Petite Sirah, or Durif if you prefer, wines are deep, dark, inky wines. And dense colors mean dense flavors and textures. These wines can be relatively acidic, but they have firm textures and mouth feels. Their aromas are herbal, with black pepper, black fruits like blackberries, spices, licorice, plums, smoke, leather and blueberries. Compared to Syrah wines, these are fuller and rounder, darker colored, especially with purple hues, and brighter in your mouth.
Despite being named for its small grapes, this variety makes big, bold wines. It seems the high skin to juice ratio plays a part in it all. Massive, chewy and masculine are all good descriptions for good Petite Sirah. Because of their weight, these wines age well. In fact, they improve with aging, long aging, like 10 years.

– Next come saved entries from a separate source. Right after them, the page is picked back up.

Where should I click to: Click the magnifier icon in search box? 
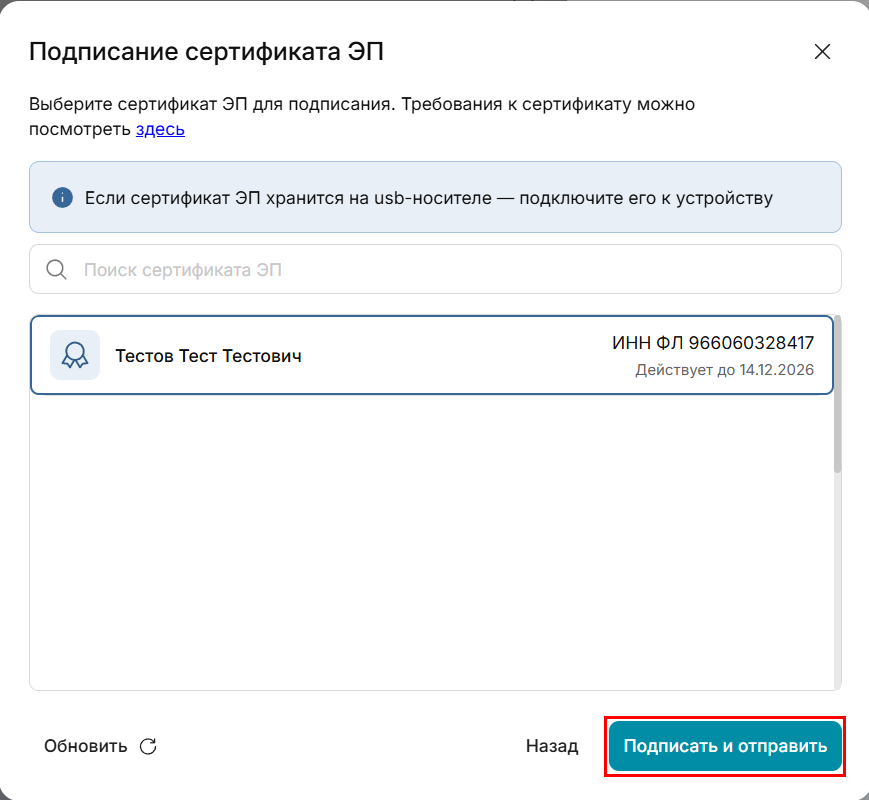click(57, 270)
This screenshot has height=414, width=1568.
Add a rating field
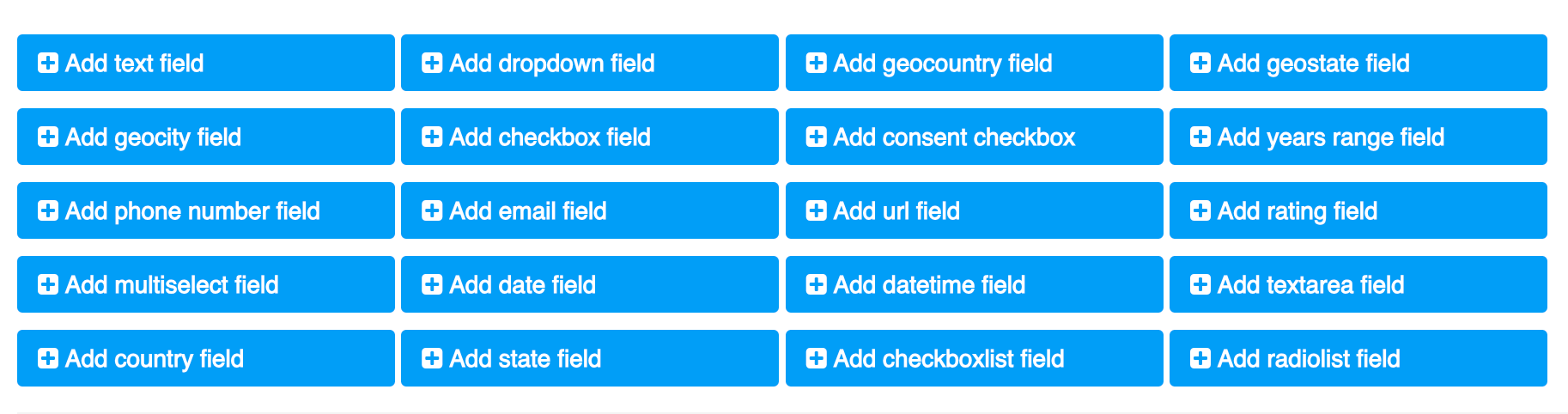pos(1358,210)
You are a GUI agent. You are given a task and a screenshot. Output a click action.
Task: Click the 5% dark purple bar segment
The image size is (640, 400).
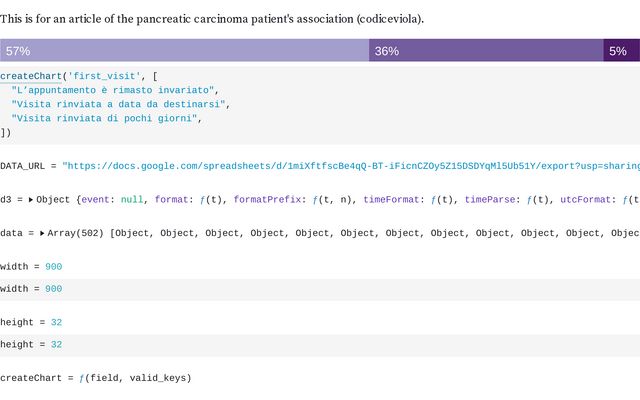pyautogui.click(x=621, y=50)
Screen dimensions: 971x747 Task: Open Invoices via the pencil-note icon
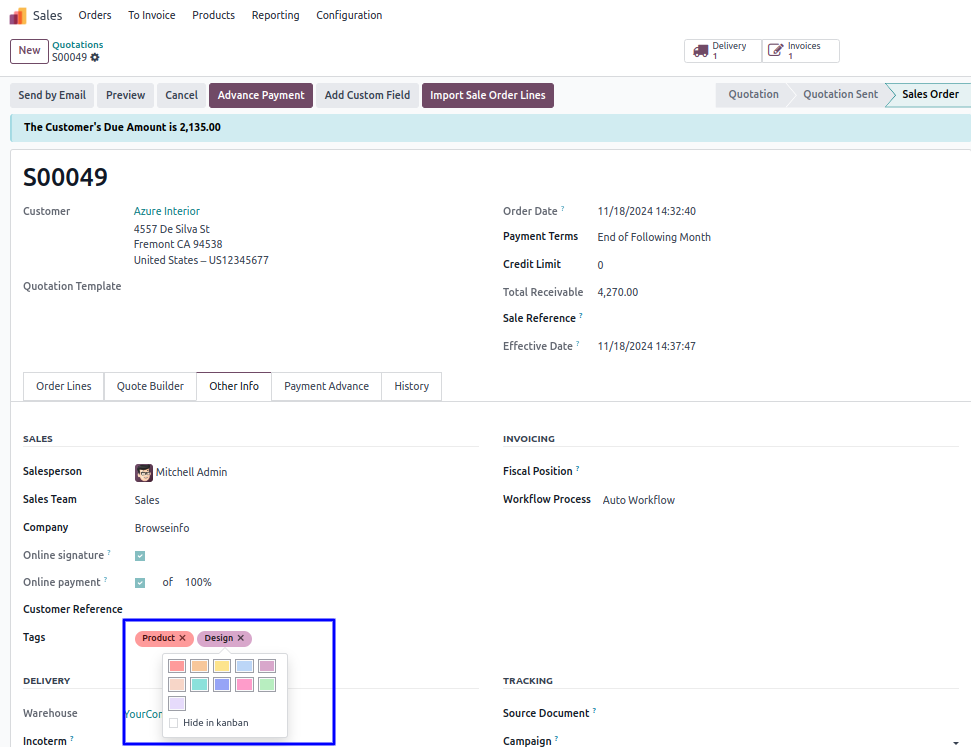(776, 51)
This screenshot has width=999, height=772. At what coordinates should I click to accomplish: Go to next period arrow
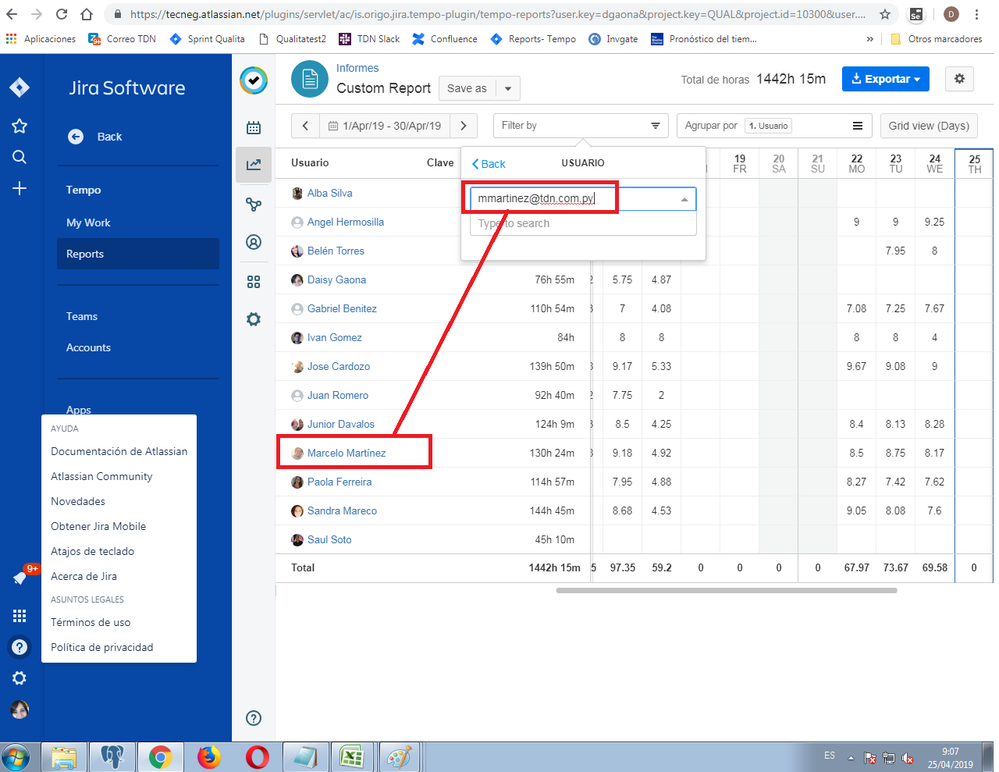[462, 126]
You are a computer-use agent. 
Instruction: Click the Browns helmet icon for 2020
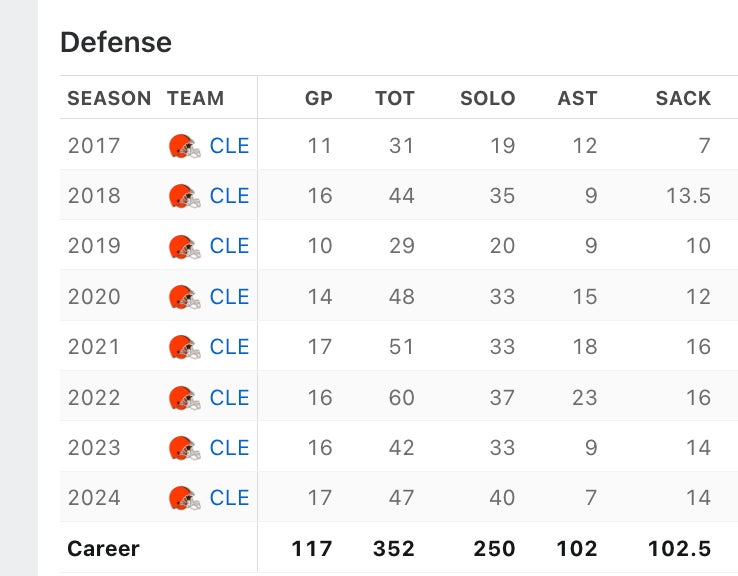pyautogui.click(x=184, y=297)
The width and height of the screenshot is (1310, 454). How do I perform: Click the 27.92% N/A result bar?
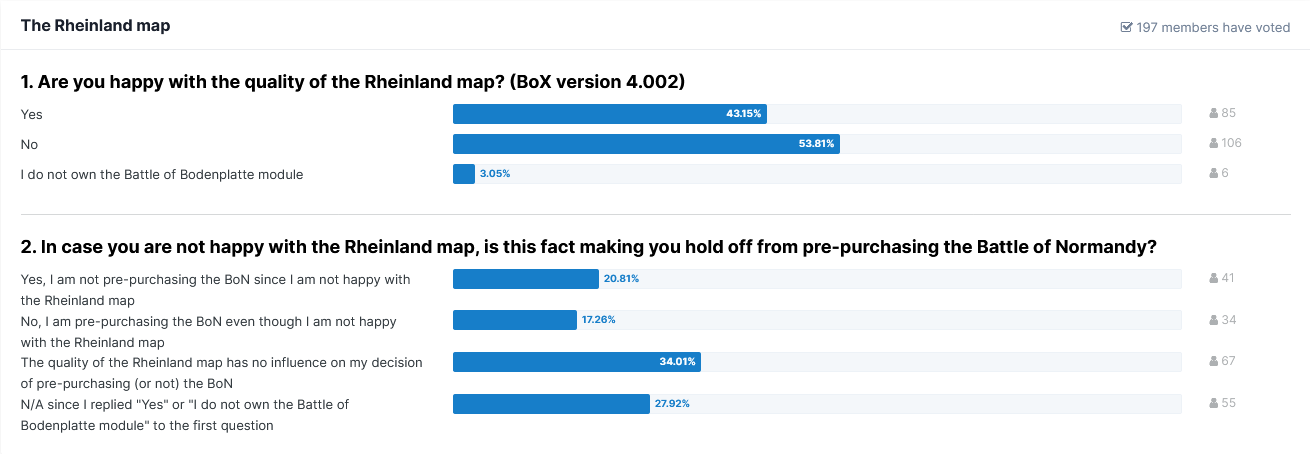tap(551, 404)
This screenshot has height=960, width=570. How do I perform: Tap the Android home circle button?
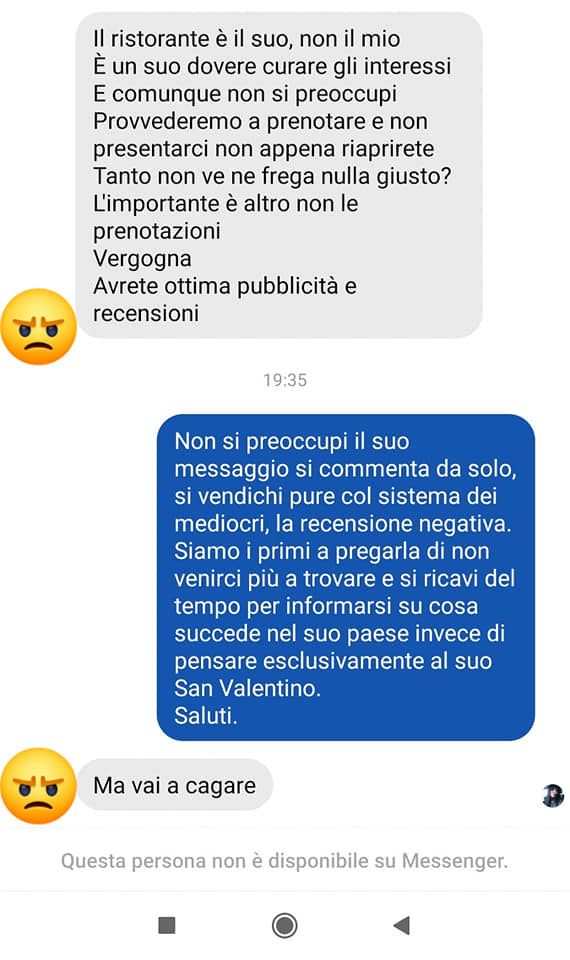click(x=285, y=925)
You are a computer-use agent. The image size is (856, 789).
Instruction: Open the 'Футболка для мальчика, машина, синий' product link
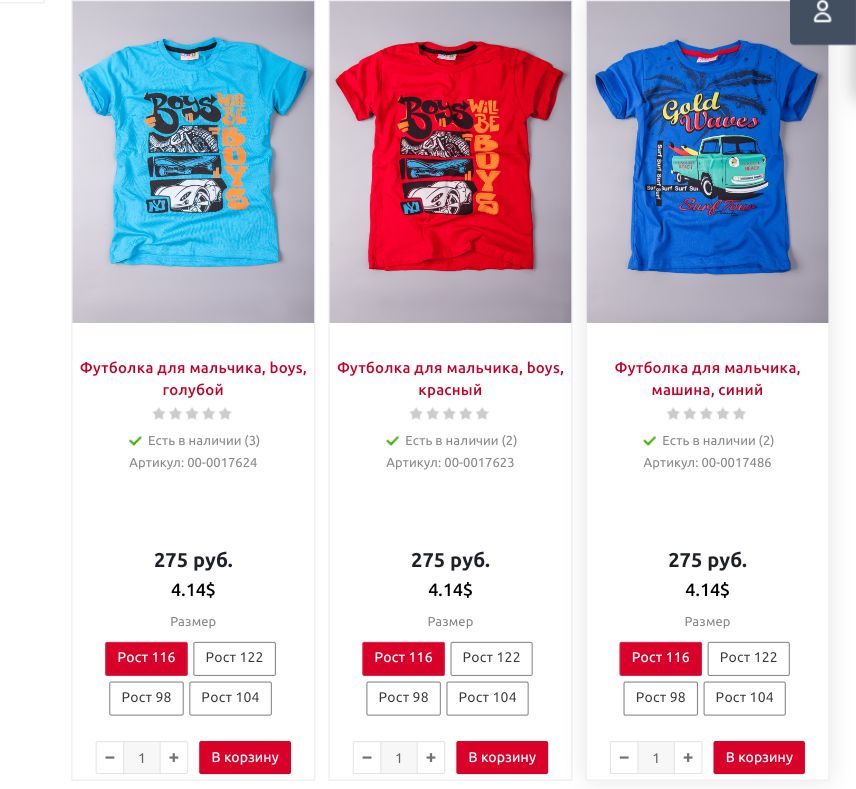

Pairing food with Petite Sirah is easy. Big bold wine goes with big, bold, full-flavored food. Red meat is a given, especially grilled and barbecued beef, venison, bison, wild pig. Lamb goes well, too. The acidity and astringency in the wine keeps the lamb fat in line. Spicy and rich sausages are also perfect. For cheeses, think sharp and aged such as Cheddar and Gouda. But, there’s a lot more Petite Sirah goes well with including roasted and grilled vegetables, red sauces, pizza, burgers, hearty shrimp and grits, bacon (meaning many dishes flavored with bacon) and spicy foods.
Our wine of the week, Seven Sinners Petite Sirah, is 100 percent Petite Sirah — no field blend left behinds. It has velvety textures with deep, rich flavors such as blackberry jam, blueberries and black pepper spice. And, my favorite part of this wine, is a long, lingering finish. The flavors and textures just hold on your tongue and linger around your mouth for minutes after your first sip.
This month, gather six of your most fun-loving friends so you can call yourselves “the Seven Sinners” as you drink this big, bold wine. It can be found at Bill’s Liquors on Lady’s Island for only $14.99. Enjoy.